INPUT DATA =

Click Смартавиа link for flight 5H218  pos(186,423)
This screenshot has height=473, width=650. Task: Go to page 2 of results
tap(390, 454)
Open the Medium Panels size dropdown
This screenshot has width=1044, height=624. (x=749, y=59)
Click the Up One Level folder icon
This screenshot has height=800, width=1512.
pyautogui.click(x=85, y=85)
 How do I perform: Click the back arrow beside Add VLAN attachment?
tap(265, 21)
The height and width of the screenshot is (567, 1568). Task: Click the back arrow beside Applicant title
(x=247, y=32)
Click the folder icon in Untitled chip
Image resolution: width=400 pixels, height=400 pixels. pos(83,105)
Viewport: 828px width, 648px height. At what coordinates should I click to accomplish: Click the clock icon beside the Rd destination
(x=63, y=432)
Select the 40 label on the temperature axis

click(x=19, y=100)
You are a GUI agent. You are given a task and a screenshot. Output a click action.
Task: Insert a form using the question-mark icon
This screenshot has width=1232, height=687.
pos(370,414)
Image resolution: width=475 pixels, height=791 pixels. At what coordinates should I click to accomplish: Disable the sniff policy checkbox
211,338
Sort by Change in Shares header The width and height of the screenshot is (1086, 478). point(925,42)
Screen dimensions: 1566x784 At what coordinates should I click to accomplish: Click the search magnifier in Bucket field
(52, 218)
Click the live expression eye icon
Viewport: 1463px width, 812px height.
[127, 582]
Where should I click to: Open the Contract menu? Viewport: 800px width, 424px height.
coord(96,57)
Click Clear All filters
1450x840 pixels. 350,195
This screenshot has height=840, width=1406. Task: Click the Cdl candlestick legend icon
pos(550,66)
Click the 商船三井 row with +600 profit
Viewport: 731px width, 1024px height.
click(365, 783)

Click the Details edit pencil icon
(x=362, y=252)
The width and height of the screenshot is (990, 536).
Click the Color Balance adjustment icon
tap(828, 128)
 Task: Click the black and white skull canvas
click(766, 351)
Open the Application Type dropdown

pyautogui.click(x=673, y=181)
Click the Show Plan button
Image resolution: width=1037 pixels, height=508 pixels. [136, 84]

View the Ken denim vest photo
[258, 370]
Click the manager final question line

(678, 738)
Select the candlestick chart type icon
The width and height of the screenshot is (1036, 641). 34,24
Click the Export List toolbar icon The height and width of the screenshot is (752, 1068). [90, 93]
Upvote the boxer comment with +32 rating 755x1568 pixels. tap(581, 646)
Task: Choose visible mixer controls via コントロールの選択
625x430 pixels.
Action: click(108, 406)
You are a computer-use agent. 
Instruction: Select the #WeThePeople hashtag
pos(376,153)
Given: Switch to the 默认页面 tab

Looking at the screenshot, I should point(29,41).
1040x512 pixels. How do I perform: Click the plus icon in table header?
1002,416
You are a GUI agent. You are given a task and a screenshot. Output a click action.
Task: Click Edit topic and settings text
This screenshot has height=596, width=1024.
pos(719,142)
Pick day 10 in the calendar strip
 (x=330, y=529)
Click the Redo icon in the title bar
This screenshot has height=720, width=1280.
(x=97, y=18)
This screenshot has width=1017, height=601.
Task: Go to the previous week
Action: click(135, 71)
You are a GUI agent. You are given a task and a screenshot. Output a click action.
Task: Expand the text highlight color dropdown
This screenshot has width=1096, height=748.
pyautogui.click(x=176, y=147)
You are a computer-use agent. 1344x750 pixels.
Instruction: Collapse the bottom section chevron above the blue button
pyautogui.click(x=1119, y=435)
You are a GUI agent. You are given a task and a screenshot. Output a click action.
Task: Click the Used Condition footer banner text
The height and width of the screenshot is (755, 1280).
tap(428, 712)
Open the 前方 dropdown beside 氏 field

TASK INSTRUCTIONS =
Transcribe all of the data so that each line matches the source exactly.

ANSWER SPACE =
Click Смартавиа link for flight 5H218  pos(186,423)
This screenshot has height=473, width=650. Task: Go to page 2 of results
tap(390, 454)
Open the Medium Panels size dropdown
This screenshot has width=1044, height=624. (x=749, y=59)
Click the Up One Level folder icon
This screenshot has height=800, width=1512.
pyautogui.click(x=85, y=85)
 How do I perform: Click the back arrow beside Add VLAN attachment?
tap(265, 21)
The height and width of the screenshot is (567, 1568). Task: Click the back arrow beside Applicant title
(x=247, y=32)
Click the folder icon in Untitled chip
Image resolution: width=400 pixels, height=400 pixels. pos(83,105)
Viewport: 828px width, 648px height. At what coordinates should I click to accomplish: Click the clock icon beside the Rd destination
(x=63, y=432)
Select the 40 label on the temperature axis

click(x=19, y=100)
You are a GUI agent. You are given a task and a screenshot. Output a click action.
Task: Insert a form using the question-mark icon
This screenshot has width=1232, height=687.
pos(370,414)
Image resolution: width=475 pixels, height=791 pixels. At what coordinates should I click to accomplish: Disable the sniff policy checkbox
211,338
Sort by Change in Shares header The width and height of the screenshot is (1086, 478). point(925,42)
Screen dimensions: 1566x784 At what coordinates should I click to accomplish: Click the search magnifier in Bucket field
(52, 218)
Click the live expression eye icon
Viewport: 1463px width, 812px height.
[127, 582]
Where should I click to: Open the Contract menu? Viewport: 800px width, 424px height.
coord(96,57)
Click Clear All filters
1450x840 pixels. 350,195
This screenshot has height=840, width=1406. Task: Click the Cdl candlestick legend icon
pos(550,66)
Click the 商船三井 row with +600 profit
Viewport: 731px width, 1024px height.
click(365, 783)

Click the Details edit pencil icon
(x=362, y=252)
The width and height of the screenshot is (990, 536).
Click the Color Balance adjustment icon
tap(828, 128)
 Task: Click the black and white skull canvas
click(766, 351)
Open the Application Type dropdown

pyautogui.click(x=673, y=181)
Click the Show Plan button
Image resolution: width=1037 pixels, height=508 pixels. [136, 84]

View the Ken denim vest photo
[258, 370]
Click the manager final question line

(678, 738)
Select the candlestick chart type icon
The width and height of the screenshot is (1036, 641). 34,24
Click the Export List toolbar icon The height and width of the screenshot is (752, 1068). [90, 93]
Upvote the boxer comment with +32 rating 755x1568 pixels. tap(581, 646)
Task: Choose visible mixer controls via コントロールの選択
625x430 pixels.
Action: click(108, 406)
You are a computer-use agent. 
Instruction: Select the #WeThePeople hashtag
pos(376,153)
Given: Switch to the 默认页面 tab

Looking at the screenshot, I should point(29,41).
1040x512 pixels. How do I perform: Click the plus icon in table header?
1002,416
You are a GUI agent. You are given a task and a screenshot. Output a click action.
Task: Click Edit topic and settings text
This screenshot has height=596, width=1024.
pos(719,142)
Pick day 10 in the calendar strip
 (x=330, y=529)
Click the Redo icon in the title bar
This screenshot has height=720, width=1280.
(x=97, y=18)
This screenshot has width=1017, height=601.
Task: Go to the previous week
Action: click(135, 71)
You are a GUI agent. You are given a task and a screenshot. Output a click action.
Task: Expand the text highlight color dropdown
This screenshot has width=1096, height=748.
pyautogui.click(x=176, y=147)
You are a computer-use agent. 1344x750 pixels.
Instruction: Collapse the bottom section chevron above the blue button
pyautogui.click(x=1119, y=435)
You are a GUI agent. You are given a task and a screenshot. Output a click action.
Task: Click the Used Condition footer banner text
The height and width of the screenshot is (755, 1280).
tap(428, 712)
Open the 前方 dropdown beside 氏 field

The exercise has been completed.